### Problem A
Extract the entries from the line containing "Given: Click the word" through the line containing "click(7, 297)", with both lines included.

For Lincoln Dunn, Rev. Martin Luther King Jr. was the first Black superhero.

Dunn, the young adult presenter at the Greater Framingham Community Church's 37th annual Dr. Martin Luther King Jr. Celebration, spoke to the packed conference room at the Verve Hotel Boston Natick, Tapestry Collection by Hilton. Dunn is a solar consultant at Sunrun.

Dunn explained to the crowd, which included Framingham Mayor Charlie Sisitsky, state Rep. Priscilla Sousa, D-Framingham and several city councilors, that King's message changed after his mother was racially profiled by police officers when he was young.

"What Martin Luther King has done for us is to hold onto our dreams, no matter what setbacks you may face," Dunn said. "I will leave it at this: God doesn't give you a bad hand, he shuffles everyone's cards. The devil's job is to confuse you and make sure you're not the master of your own hand."

'Salt and light of the community':Framingham church gives area people of color a sense of belonging

Dunn concluded by saying that King was the master of his own hand, "and what a job he did when he was here."

The event was emceed by NBC 10 anchor Cory Smith, with an introduction from Framingham State University's chief diversity and inclusion officer, Jeffrey Coleman.

Founded in 1972, GFCC is an interdenominational Christian church. It was organized to meet the needs of suburbanites who desired a Black religious experience. Currently, the church is the largest predominantly African-American church in MetroWest with a congregation that draws from African, Caribbean and European cultures.

Framingham community members share their thoughts

U.S. Rep. Katherine Clark, D-Massachusetts, the House Minority Whip, praised the Greater Framingham Community Church and its community.

"That work, that solidarity, is essential in these times," she said. "And to honor the legacy of Dr. King, marching toward his vision and realizing our potential as a people, as a community and as a country."

"The threats to our freedom, our dignity and our democracy are connected," she continued. "The forces of racism and xenophobia, of transphobia and misogyny, the injustice of voter suppression and bigoted violence. The attempts to control us through reproductive freedom bans and book bans — they all deny the fundamental truth that freedom is only found when it is for all, and not for few."

She finished by saying the fight against oppression is intersectional, and that our rights and hopes rest on the strength of solidarity.

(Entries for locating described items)
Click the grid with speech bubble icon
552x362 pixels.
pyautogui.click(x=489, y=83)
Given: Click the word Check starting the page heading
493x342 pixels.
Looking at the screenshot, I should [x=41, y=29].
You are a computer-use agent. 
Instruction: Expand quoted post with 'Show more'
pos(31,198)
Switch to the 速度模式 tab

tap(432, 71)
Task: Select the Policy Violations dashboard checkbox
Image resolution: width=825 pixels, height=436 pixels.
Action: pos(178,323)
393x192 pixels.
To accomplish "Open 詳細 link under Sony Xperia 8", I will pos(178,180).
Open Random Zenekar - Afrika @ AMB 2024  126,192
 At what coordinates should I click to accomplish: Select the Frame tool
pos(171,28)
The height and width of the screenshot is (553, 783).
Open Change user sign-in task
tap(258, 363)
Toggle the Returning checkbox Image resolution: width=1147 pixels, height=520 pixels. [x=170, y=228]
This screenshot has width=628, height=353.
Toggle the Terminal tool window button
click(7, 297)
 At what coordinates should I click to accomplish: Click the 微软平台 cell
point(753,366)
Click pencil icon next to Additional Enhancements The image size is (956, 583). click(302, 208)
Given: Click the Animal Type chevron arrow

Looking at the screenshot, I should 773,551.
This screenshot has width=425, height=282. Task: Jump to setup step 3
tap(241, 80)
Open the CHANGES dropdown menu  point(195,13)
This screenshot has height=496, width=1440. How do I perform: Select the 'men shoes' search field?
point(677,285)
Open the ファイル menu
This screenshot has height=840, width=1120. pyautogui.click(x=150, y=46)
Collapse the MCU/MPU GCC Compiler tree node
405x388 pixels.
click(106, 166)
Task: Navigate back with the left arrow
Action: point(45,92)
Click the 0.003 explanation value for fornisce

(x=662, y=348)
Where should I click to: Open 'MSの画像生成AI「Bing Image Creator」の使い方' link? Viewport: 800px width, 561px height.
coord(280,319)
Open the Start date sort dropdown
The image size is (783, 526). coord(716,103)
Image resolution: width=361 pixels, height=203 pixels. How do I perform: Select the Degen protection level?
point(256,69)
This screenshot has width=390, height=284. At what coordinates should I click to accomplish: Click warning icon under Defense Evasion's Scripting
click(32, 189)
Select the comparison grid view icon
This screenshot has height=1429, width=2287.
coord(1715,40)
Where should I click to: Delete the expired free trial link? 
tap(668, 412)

### Problem B
Using the article on the church's King celebration, decide whether each statement agrees with it. Answer yes or no for each, and quote the deciding words. (i) The Greater Framingham Community Church was founded in 1972. (ii) Jeffrey Coleman emceed the event. (iii) Lincoln Dunn works as a solar consultant.

### Exercise output A
Given: Click the word Check starting the page heading
493x342 pixels.
Looking at the screenshot, I should [x=41, y=29].
You are a computer-use agent. 
Instruction: Expand quoted post with 'Show more'
pos(31,198)
Switch to the 速度模式 tab

tap(432, 71)
Task: Select the Policy Violations dashboard checkbox
Image resolution: width=825 pixels, height=436 pixels.
Action: pos(178,323)
393x192 pixels.
To accomplish "Open 詳細 link under Sony Xperia 8", I will pos(178,180).
Open Random Zenekar - Afrika @ AMB 2024  126,192
 At what coordinates should I click to accomplish: Select the Frame tool
pos(171,28)
The height and width of the screenshot is (553, 783).
Open Change user sign-in task
tap(258, 363)
Toggle the Returning checkbox Image resolution: width=1147 pixels, height=520 pixels. [x=170, y=228]
This screenshot has width=628, height=353.
Toggle the Terminal tool window button
click(7, 297)

### Exercise output B
(i) Yes: "Founded in 1972, GFCC is an interdenominational Christian church."
(ii) No: "The event was emceed by NBC 10 anchor Cory Smith, with an introduction from Framingham State University's chief diversity and inclusion officer, Jeffrey Coleman."
(iii) Yes: "Dunn is a solar consultant at Sunrun."